Porto Tolle (Ro) - Si è arrivati alla fine, forse, della tormentata storia tra Ivano Gibin, vicepresidente del consiglio provinciale e assessore ai lavori pubblici del Comune di Porto Tolle, e Antonello Contiero, segretario provinciale della Lega Nord.
Un divorzio che è costato al Carroccio 148 iscritti della sezione deltina. Dei 152 totali, ora, solo quattro rappresenteranno il partito a Porto Tolle, una enorme perdita se si calcola che Taglio di Po, che comprende anche Ariano nel Polesine e Corbola, arriva a circa una cinquantina di iscritti.
La "Repubblica di Porto Tolle", insomma, ha preferito continuare nel Finotti bis, senza consegnare la testa del proprio assessore come richiesto a fine gennaio dallo stesso Contiero.
Ivano Gibin e l'altro consigliere, con delega alla viabilità e vice presidente del Parco del Delta del Po, Paola Sacchetto, continueranno a sostenere l'attuale maggioranza ma come indipendenti, come spiegato dallo stesso assessore durante il consiglio comunale di lunedì 13 febbraio.
Il gruppo civico, che sarà composto dai 148 auto sospesi della Lega Nord, ancora non ha un nome: "Ora rimaniamo in stand by - spiega Gibin - ma presto nomineremo un nostro portavoce, oltre ad un responsabile per le comunicazioni del gruppo".
Una scelta compiuta ma non a cuor leggero, come raccontato dall'assessore, che attacca il segretario provinciale, presente in consiglio comunale: "La colpa di tutto questo è fin troppo chiara - continua Gibin - Porto Tolle ha fatto la sua scelta importante di continuare a sostenere questa amministrazione e il sindaco, chi invece di fatto ha tradito il patto elettorale è stato Contiero".
Quella del segretario provinciale non sarebbe stata altro che una manovra per destabilizzare la giunta Finotti, come denunciato da Gibin: "Si sta tentando di scaricare i problemi politici all'interno amministrazioni.

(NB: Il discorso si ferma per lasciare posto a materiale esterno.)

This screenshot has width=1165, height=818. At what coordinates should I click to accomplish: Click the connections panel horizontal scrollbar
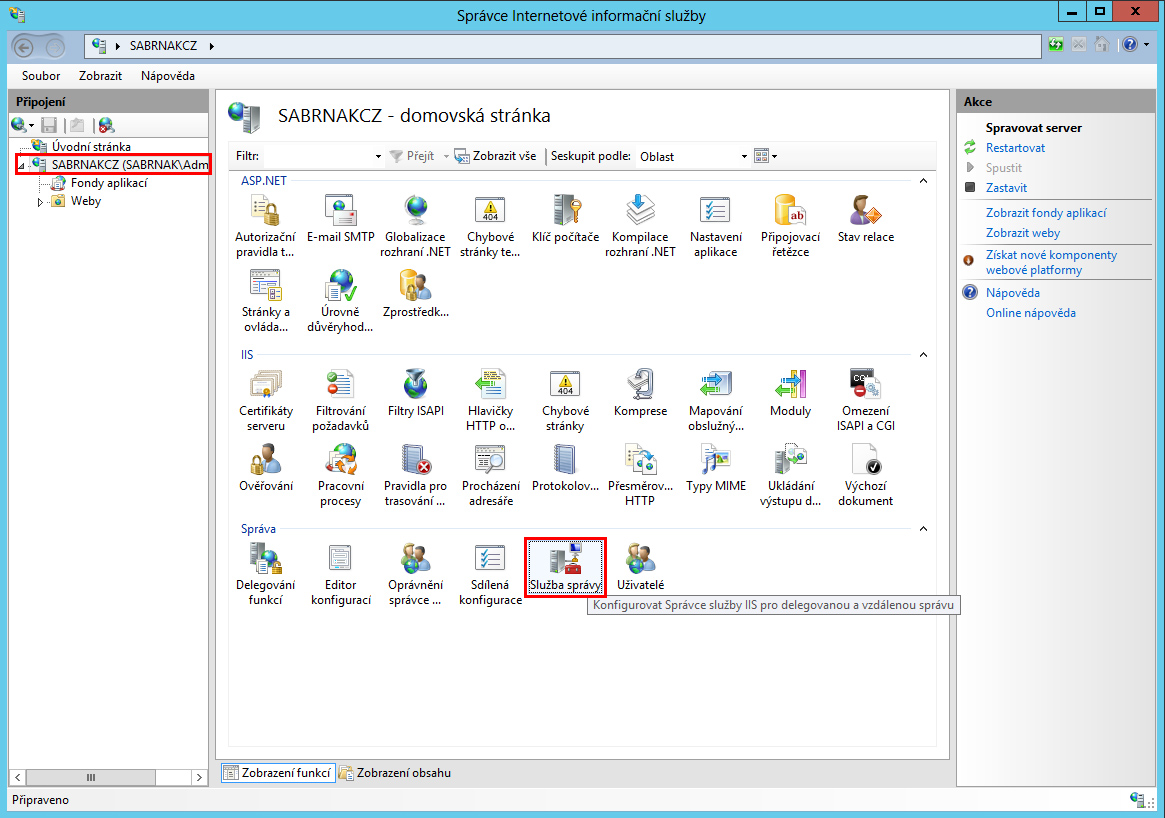click(x=90, y=777)
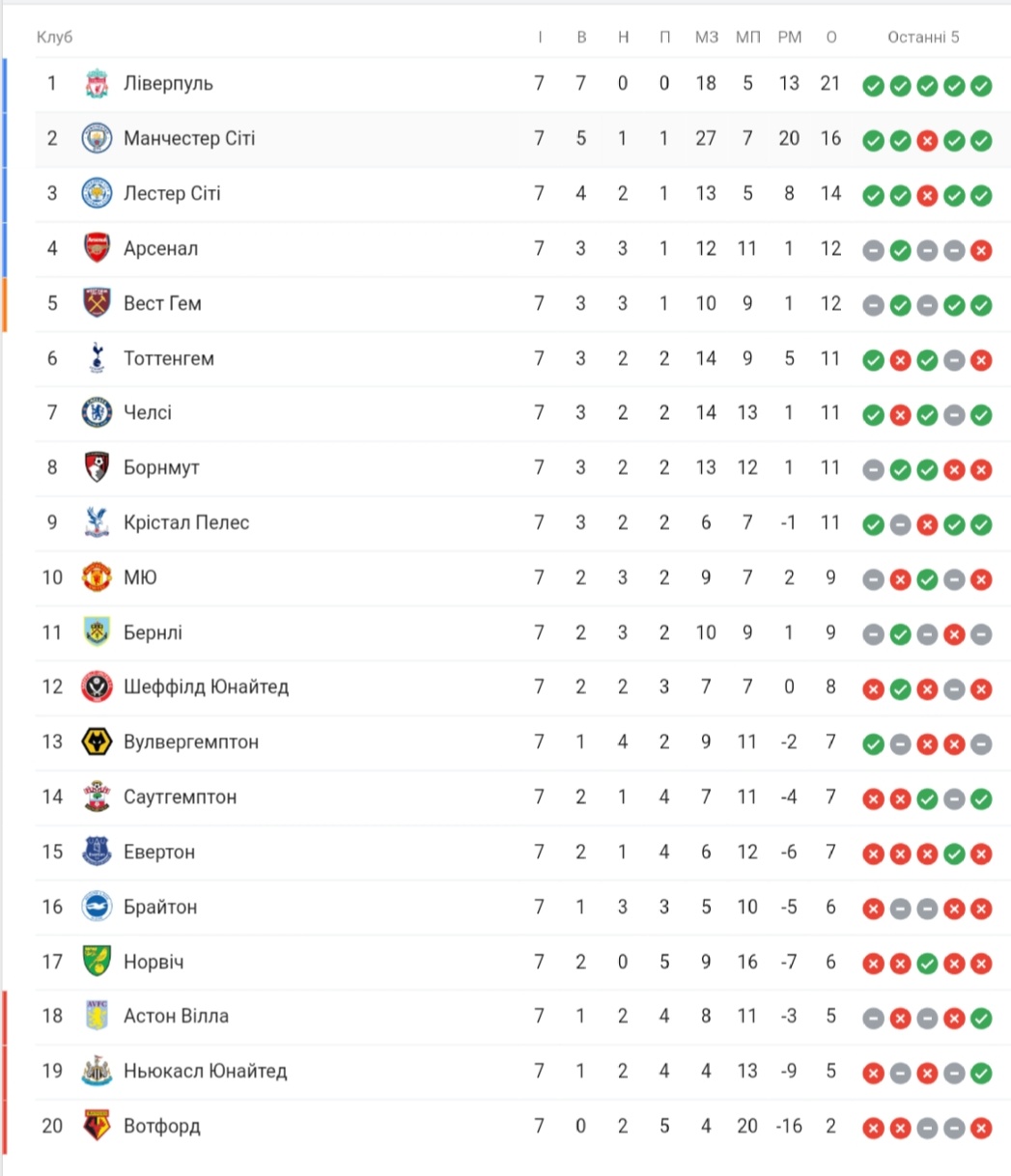
Task: Click Liverpool's most recent win indicator
Action: click(981, 85)
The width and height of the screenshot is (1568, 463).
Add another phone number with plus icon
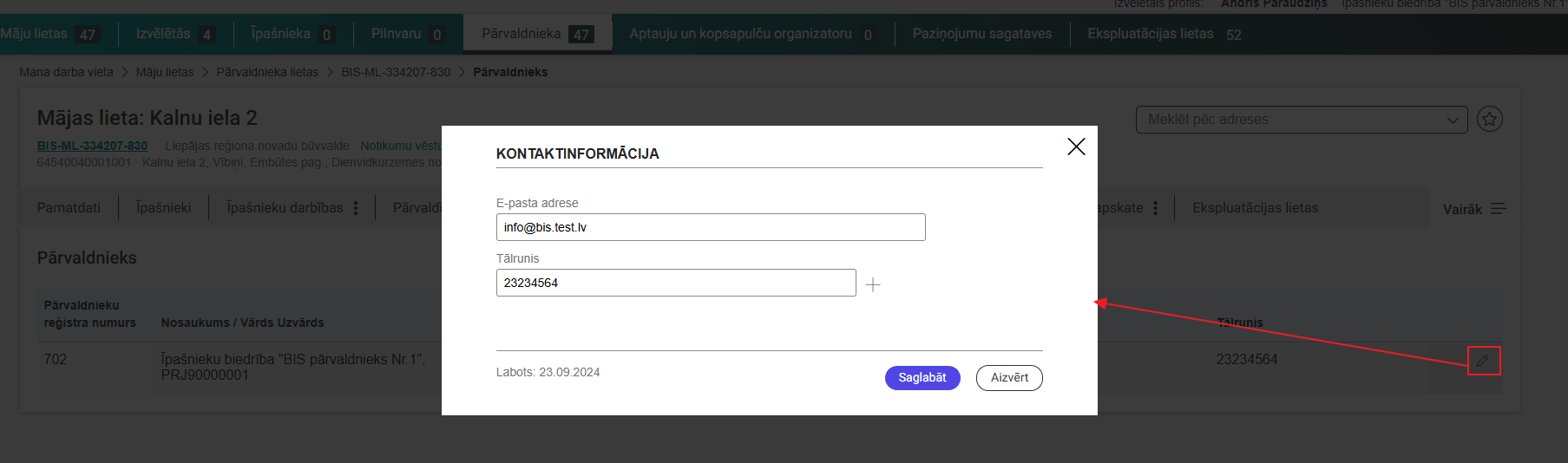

Rovigo, Badia e Taglio di Po, sono già una storia nota. La politica deve essere una passione e sostenere le amministrazioni un dovere".
Lapidario il commento del consigliere regionale della Lega Nord, Cristiano Corazzari, che aveva trovato proprio a Porto Tolle un largo consenso. Corazzari ha presenziato al consiglio, dopo aver avuto, durante la giornata, un incontro con i pescatori portotollesi: "Provo un dispiacere personale per quello che è successo - commenta -, per il resto continuo a rimanere in linea con la segreteria ed il partito".
Gibin si è dimostrato sicuro di sé in consiglio: “Quanto è successo è una cosa grave – conclude - attendiamo con speranza un cambiamento di fronte nei massimi livelli del partito, ma noi non possiamo vivere solo di speranza, preferiamo andare avanti. Abbiamo due consiglieri comunali, di cui uno assessore ed un vice presidente consiglio provinciale, come gruppo saremo ben rappresentati”.